Fadhel Sayed Abbas Hasan Radhi est un citoyen bahreïnien.

Le 29 septembre 2016, Fadhel Sayed Abbas Hasan Radhi a été arrêté par les autorités bahreïnies, et a depuis été soumis à de la disparition force. Ni sa famille ni son avocat n’ont été informés des faits qui lui sont reprochés. Le 9 mai 2017, le cas a été transféré à une cour militaire. Il reste exposé au risque de torture et de mauvais traitement. Le parquet refuse de révéler les accusations qui sont portées contre Fadhel, affirmant seulement qu’il s’agit d’une affaire de terrorisme relevant de la compétence du Procureur public. Il s’agit du Office of Prosecution for Terrorist Crimes, créé en vertu des amendements de 2014 à la loi antiterroriste déjà très répressive du Bahreïn. En vertu de la loi modifiée, ce nouveau bureau du procureur est autorisé à garder les suspects en détention provisoire jusqu’à six mois. Au cours de cette demi-année de détention administrative, le défendeur n’a pas le droit de comparaître devant un juge. Le comportement du parquet dans l’affaire Fadhel indique que, même au-delà de ces pouvoirs exceptionnels, cette nouvelle division opère de manière secrète et cache toutes les informations relatives aux détenus « terroristes » à leurs familles et à leurs avocats. Le 23 octobre 2017, les procès de civils devant des cours militaires ont repris pour la première fois depuis 2011. Le jour d’avant, le Procureur militaire a annoncé que trois prévenus, Sayed Alawi Hussain al-Alawi et Fadhel Sayed Abbas Hasan Radhi inclus, ont été accusés d’avoir formé une cellule terroriste ciblant la Bahrain Defence Force (BDF). C’était la première fois que Sayed Alawi Hussain al-Alawi et Fadhel Sayed Abbas Hasan Radhi étaient vus en public depuis leur disparition forcée un an auparavant. Le 25 décembre 2017, la Haute Cour Martiale a rendu son verdict sur 18 prévenus, dont huit par contumace. 6 des prévenus ont été condamnés à la peine de mort, à savoir Sayed Alawi Hussain al-Alawi, Fadhel Sayed Abbas Hasan Radhi, Mohammed Abdulhassan Ahmed al-Mighawi et Mubarak Adel Mubarak Mhanna – un militaire – ainsi que deux autres civils. Ils étaient accusés d’avoir formé une cellule terroriste, de tentative d’assassinat du Commandant en chef de la Bahrain Defence Force et d’autres actes terroristes.

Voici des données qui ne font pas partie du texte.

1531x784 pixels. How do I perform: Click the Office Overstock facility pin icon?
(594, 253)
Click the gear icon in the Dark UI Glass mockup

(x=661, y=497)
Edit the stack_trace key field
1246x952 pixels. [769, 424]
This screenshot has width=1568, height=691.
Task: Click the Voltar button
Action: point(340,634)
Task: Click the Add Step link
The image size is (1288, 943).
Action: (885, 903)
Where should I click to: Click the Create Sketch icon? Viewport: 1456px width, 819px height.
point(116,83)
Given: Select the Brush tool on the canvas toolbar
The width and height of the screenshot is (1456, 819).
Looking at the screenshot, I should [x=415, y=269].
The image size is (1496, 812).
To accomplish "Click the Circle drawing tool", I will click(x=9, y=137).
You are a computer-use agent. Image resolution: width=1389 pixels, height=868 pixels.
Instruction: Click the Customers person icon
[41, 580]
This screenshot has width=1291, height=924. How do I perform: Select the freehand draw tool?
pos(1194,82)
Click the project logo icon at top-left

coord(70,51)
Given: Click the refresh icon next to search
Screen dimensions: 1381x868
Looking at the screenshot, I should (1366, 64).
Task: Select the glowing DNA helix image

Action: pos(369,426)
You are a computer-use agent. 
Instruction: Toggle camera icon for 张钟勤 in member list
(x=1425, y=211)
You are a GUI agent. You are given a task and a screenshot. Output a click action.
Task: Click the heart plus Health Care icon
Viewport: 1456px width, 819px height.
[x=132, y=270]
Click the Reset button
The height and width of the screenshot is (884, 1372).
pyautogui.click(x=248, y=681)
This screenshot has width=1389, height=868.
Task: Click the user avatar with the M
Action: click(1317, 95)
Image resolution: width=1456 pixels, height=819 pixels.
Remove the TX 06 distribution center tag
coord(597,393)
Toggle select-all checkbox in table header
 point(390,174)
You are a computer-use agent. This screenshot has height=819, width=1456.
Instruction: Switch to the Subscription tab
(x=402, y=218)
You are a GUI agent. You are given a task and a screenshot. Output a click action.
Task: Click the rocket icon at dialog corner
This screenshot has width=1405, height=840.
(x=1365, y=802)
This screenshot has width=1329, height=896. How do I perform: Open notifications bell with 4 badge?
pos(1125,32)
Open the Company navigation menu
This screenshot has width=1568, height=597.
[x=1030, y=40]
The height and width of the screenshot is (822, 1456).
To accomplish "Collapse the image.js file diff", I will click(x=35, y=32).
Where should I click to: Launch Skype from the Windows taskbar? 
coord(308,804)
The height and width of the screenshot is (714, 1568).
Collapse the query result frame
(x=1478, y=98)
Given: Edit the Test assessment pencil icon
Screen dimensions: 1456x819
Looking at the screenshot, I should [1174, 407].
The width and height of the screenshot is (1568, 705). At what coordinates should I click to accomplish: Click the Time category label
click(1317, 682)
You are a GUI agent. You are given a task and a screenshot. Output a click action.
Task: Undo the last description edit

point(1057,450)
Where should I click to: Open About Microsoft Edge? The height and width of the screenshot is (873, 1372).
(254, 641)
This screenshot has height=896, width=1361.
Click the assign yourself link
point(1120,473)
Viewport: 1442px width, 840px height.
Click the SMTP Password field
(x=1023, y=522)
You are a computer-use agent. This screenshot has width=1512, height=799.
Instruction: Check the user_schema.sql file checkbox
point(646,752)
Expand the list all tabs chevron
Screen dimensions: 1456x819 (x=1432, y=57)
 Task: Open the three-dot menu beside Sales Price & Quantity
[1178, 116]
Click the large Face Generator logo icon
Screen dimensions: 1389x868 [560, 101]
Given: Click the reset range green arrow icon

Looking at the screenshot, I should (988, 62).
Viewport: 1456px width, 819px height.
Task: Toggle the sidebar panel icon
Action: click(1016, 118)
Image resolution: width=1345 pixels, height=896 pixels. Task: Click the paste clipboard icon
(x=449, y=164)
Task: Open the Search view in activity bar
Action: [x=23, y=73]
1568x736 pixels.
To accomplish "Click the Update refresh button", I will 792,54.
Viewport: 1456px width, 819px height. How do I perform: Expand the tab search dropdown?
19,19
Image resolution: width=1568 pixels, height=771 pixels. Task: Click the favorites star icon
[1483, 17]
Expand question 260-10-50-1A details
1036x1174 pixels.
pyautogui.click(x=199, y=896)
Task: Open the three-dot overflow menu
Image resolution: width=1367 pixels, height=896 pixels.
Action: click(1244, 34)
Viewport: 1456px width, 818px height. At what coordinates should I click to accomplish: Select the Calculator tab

Comme on ne sait plus rien du sort de Fadhel – pas même où il est détenu – il n’est pas possible d’évaluer de manière définitive son état actuel. Les parents ont reçu six brefs appels téléphoniques de Fadhel depuis septembre 2016. Personne, membre de la famille ou avocat, n’a été autorisé à le voir ou à lui rendre visite.